Assignment
An exact reprint of every record below is required, with the pictures left out.
#### Records for the task
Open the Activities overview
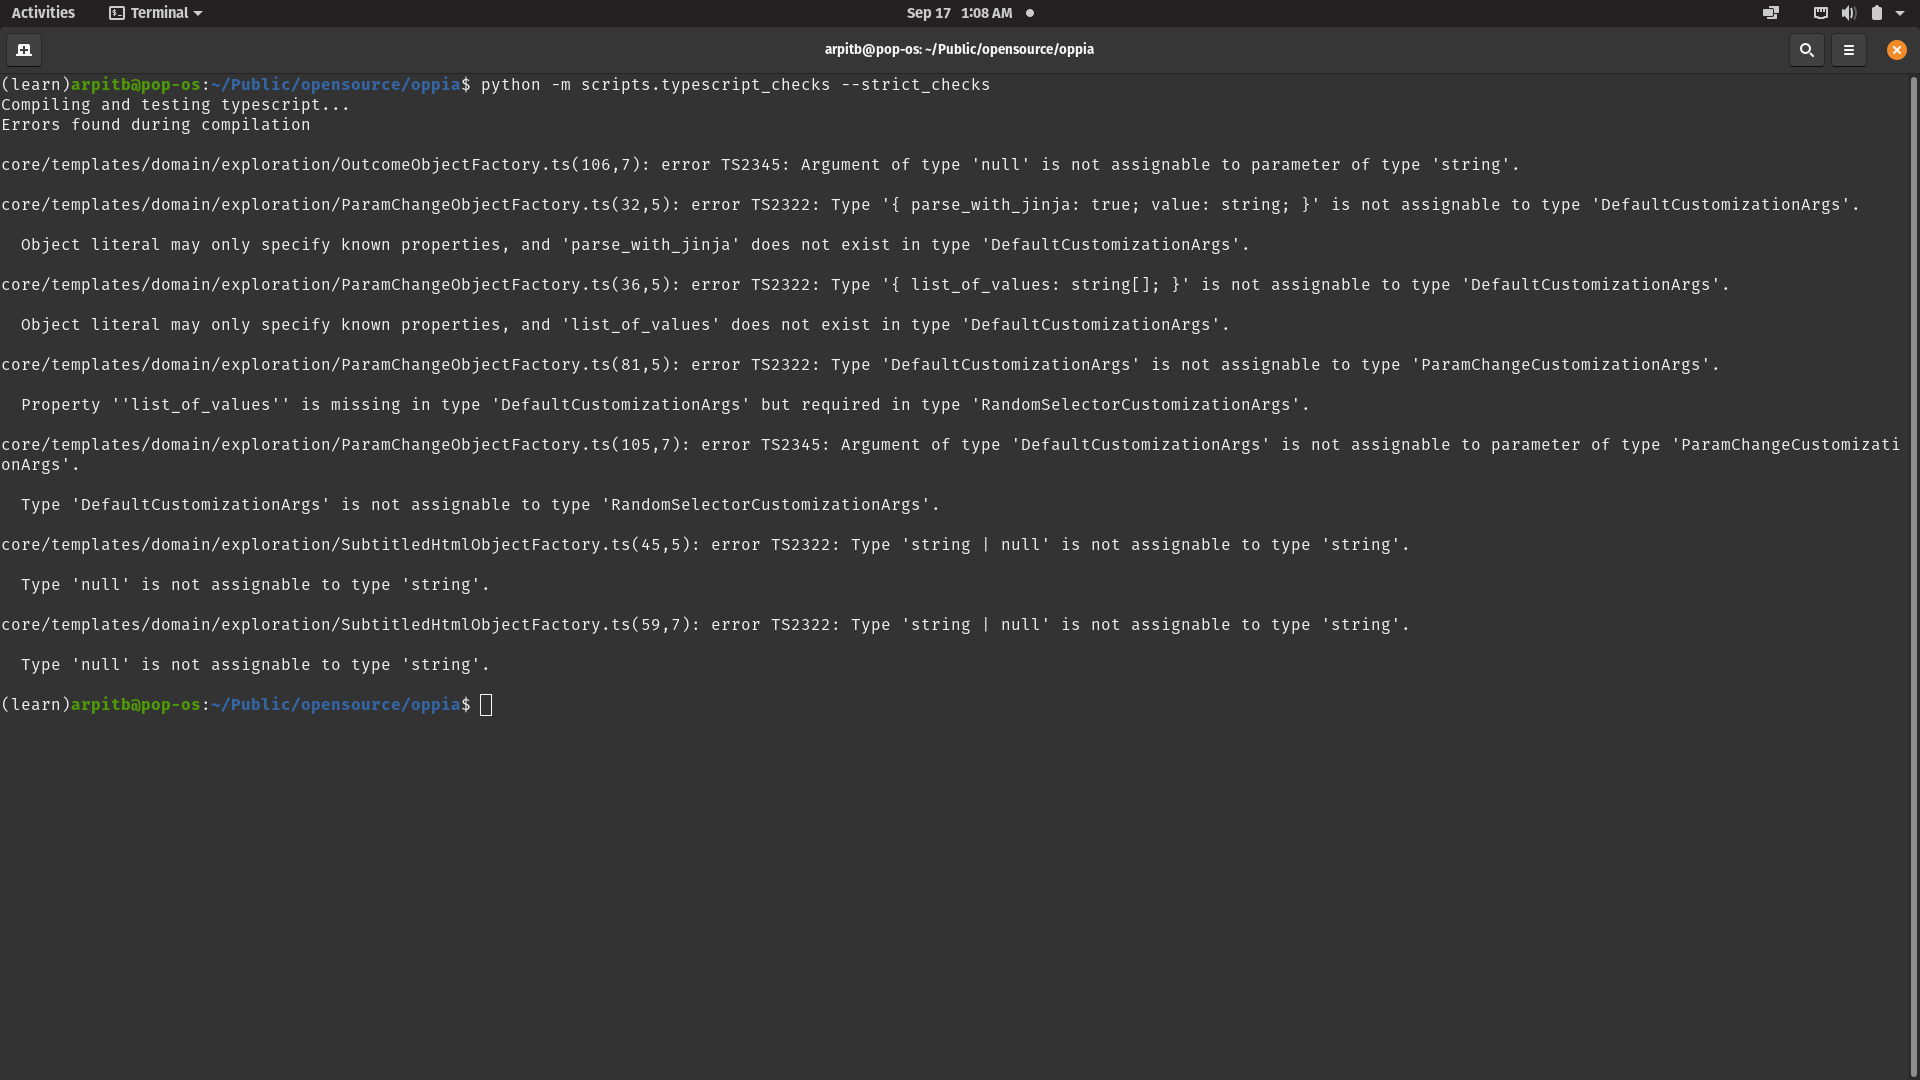Screen dimensions: 1920x1080 pos(43,13)
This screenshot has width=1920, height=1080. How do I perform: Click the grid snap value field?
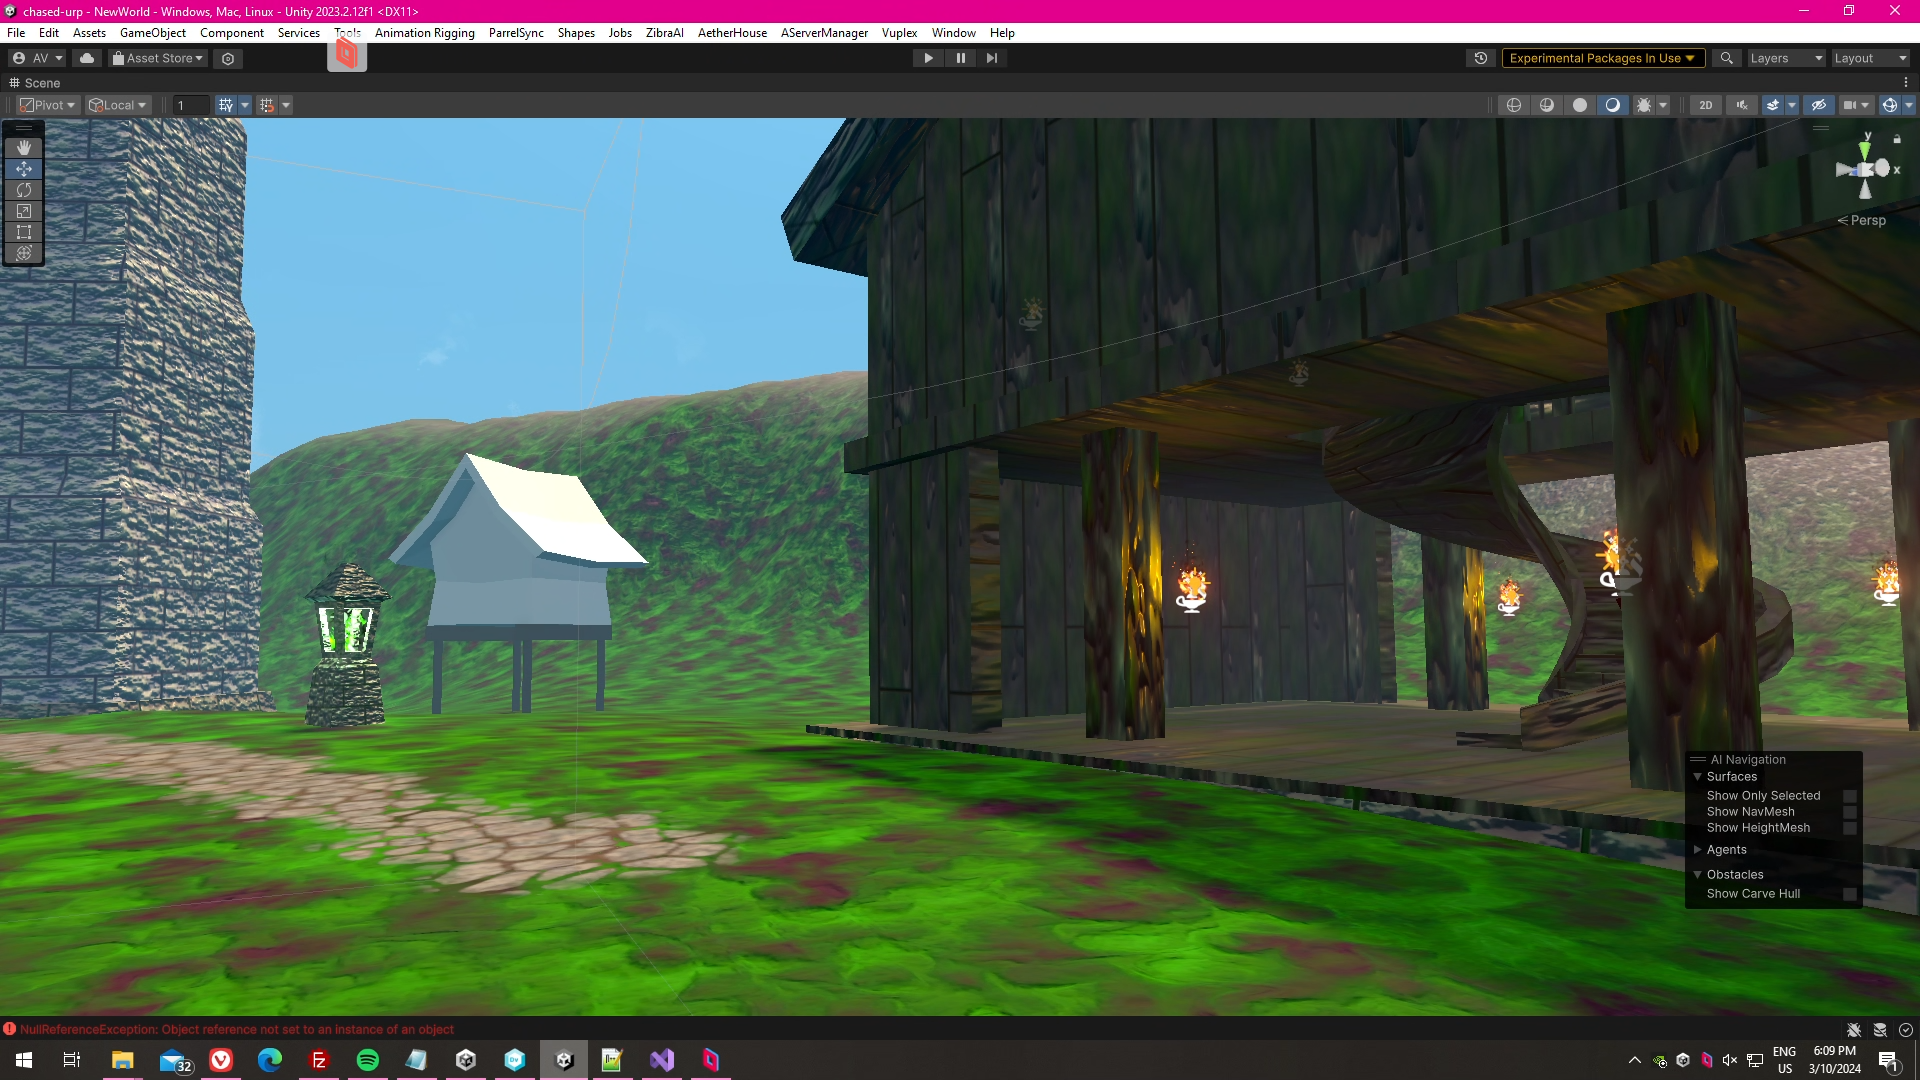(x=190, y=105)
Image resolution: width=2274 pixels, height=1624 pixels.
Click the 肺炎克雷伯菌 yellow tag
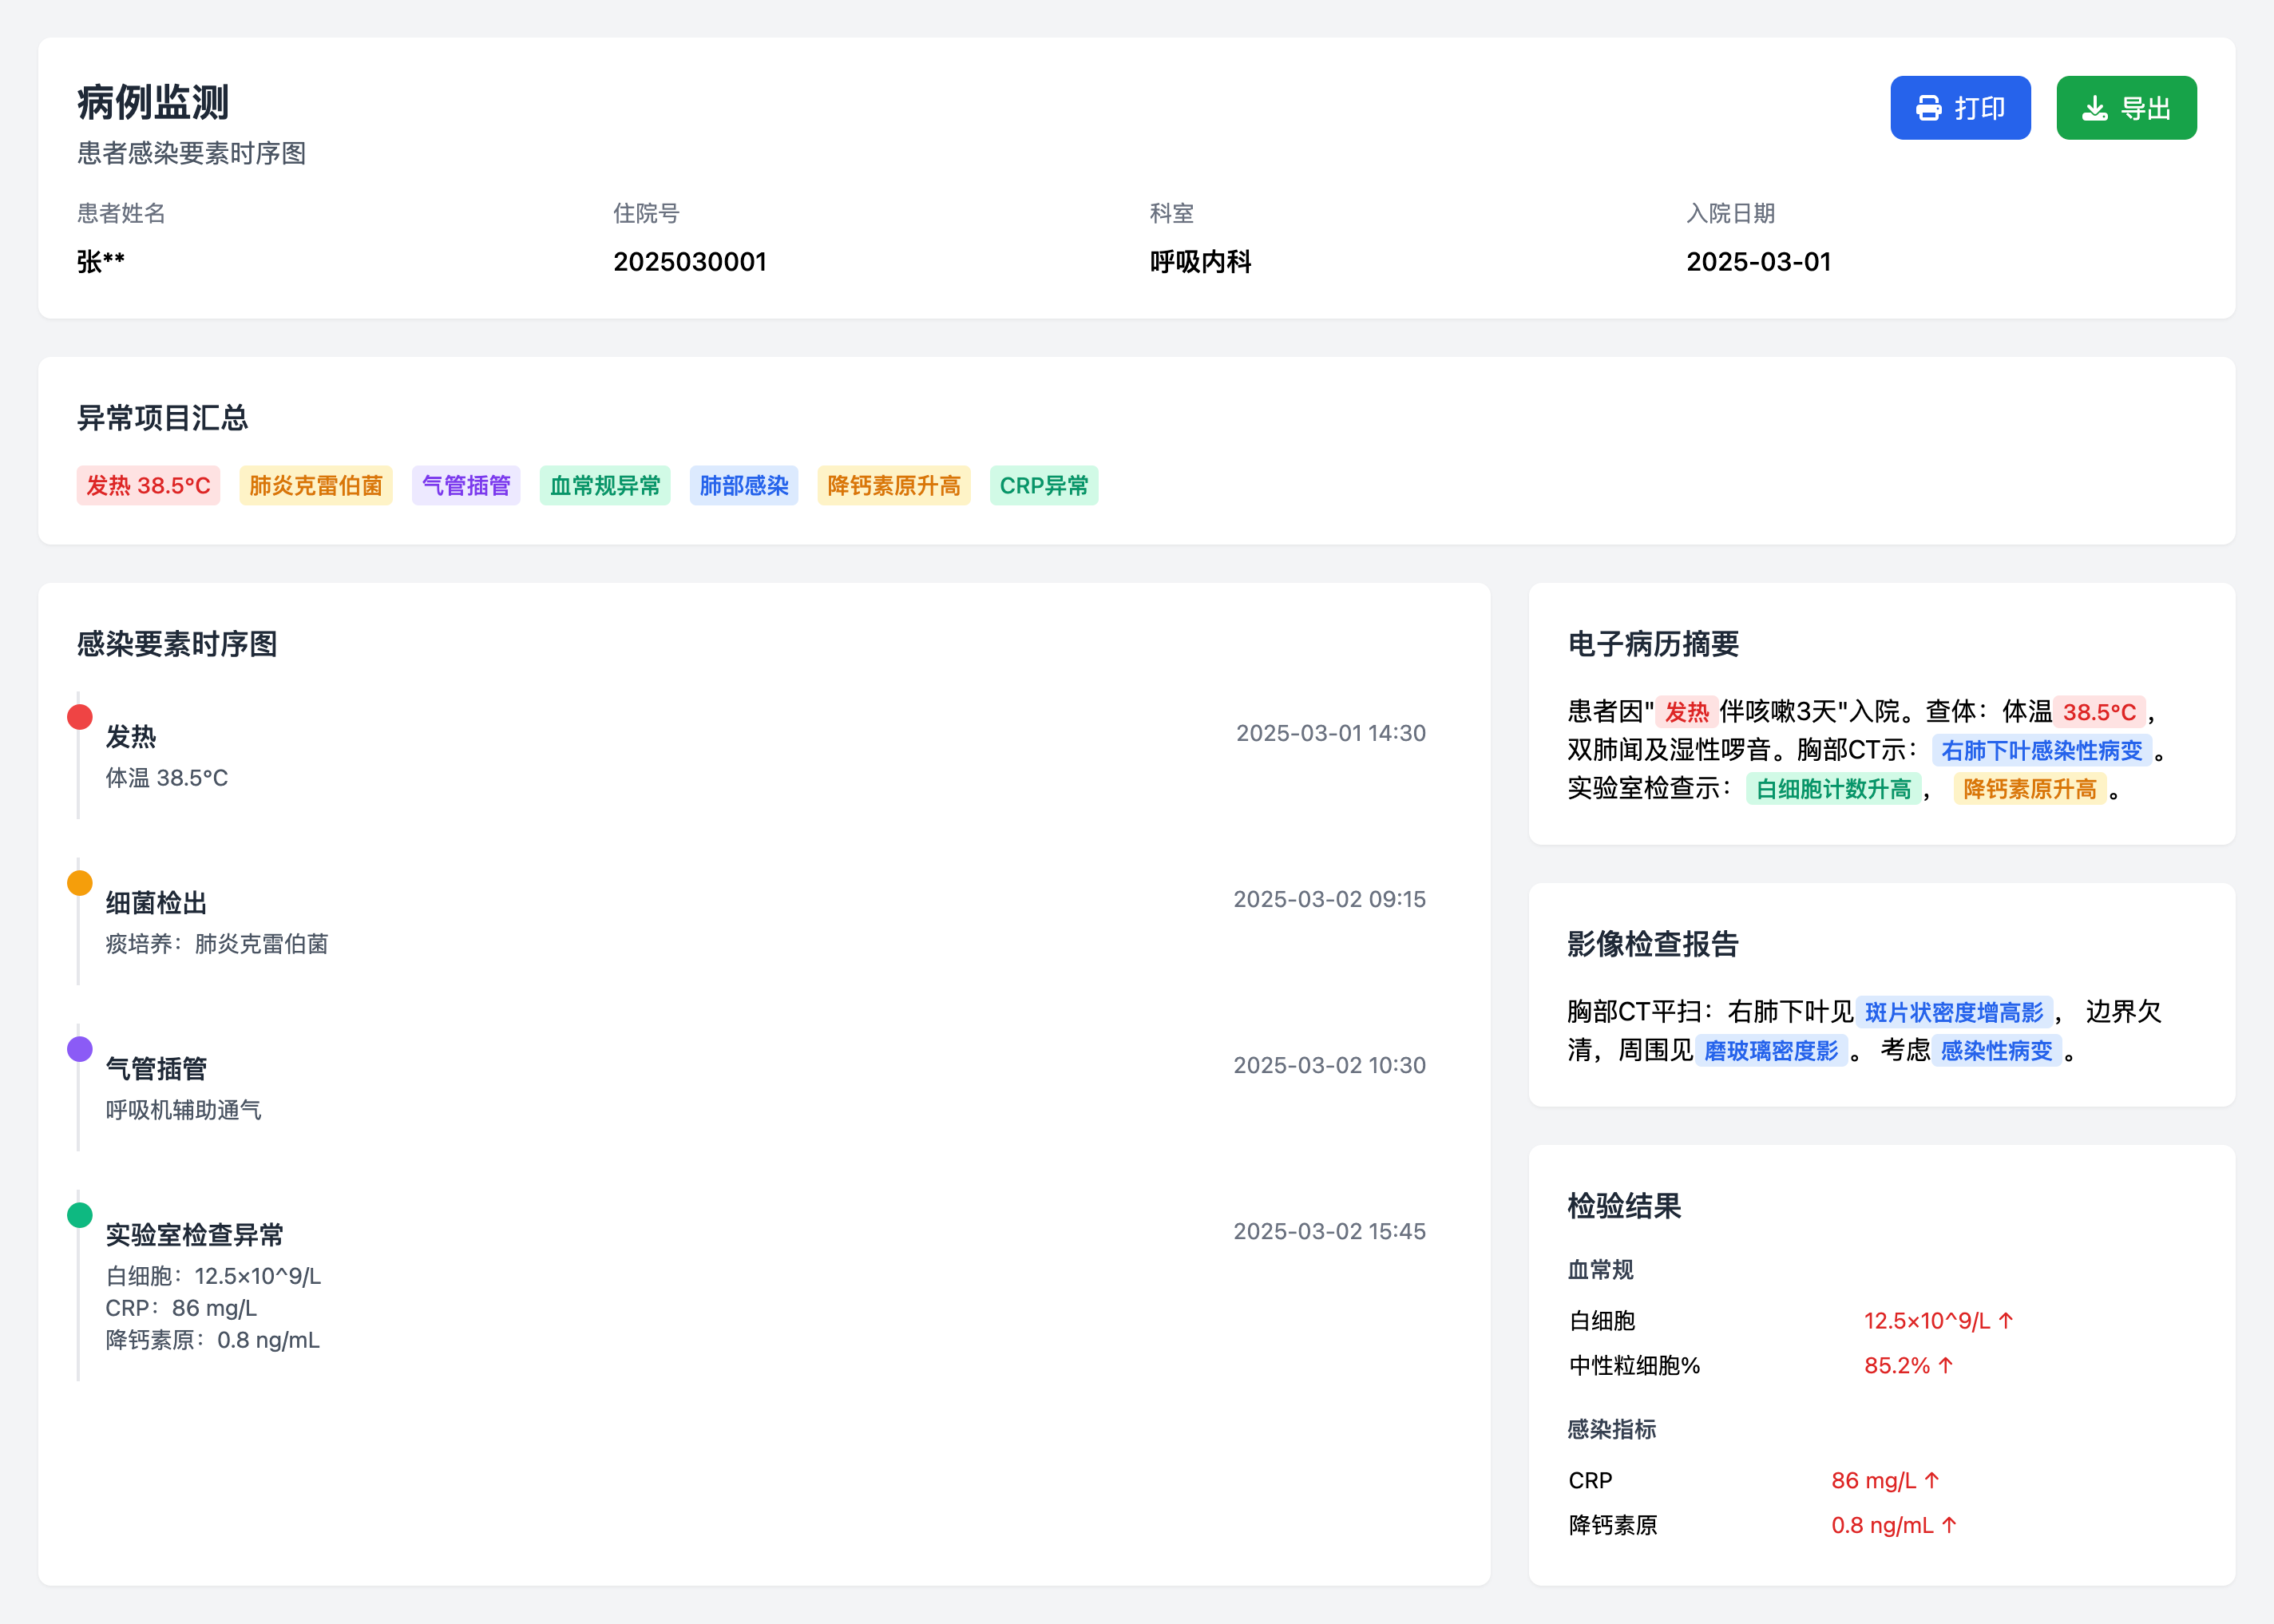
########
Response for this exercise
Open the Activities overview
Screen dimensions: 1920x1080 pos(43,13)
This screenshot has width=1920, height=1080. How do I perform: Click the grid snap value field?
(x=190, y=105)
Image resolution: width=2274 pixels, height=1624 pixels.
Click the 肺炎克雷伯菌 yellow tag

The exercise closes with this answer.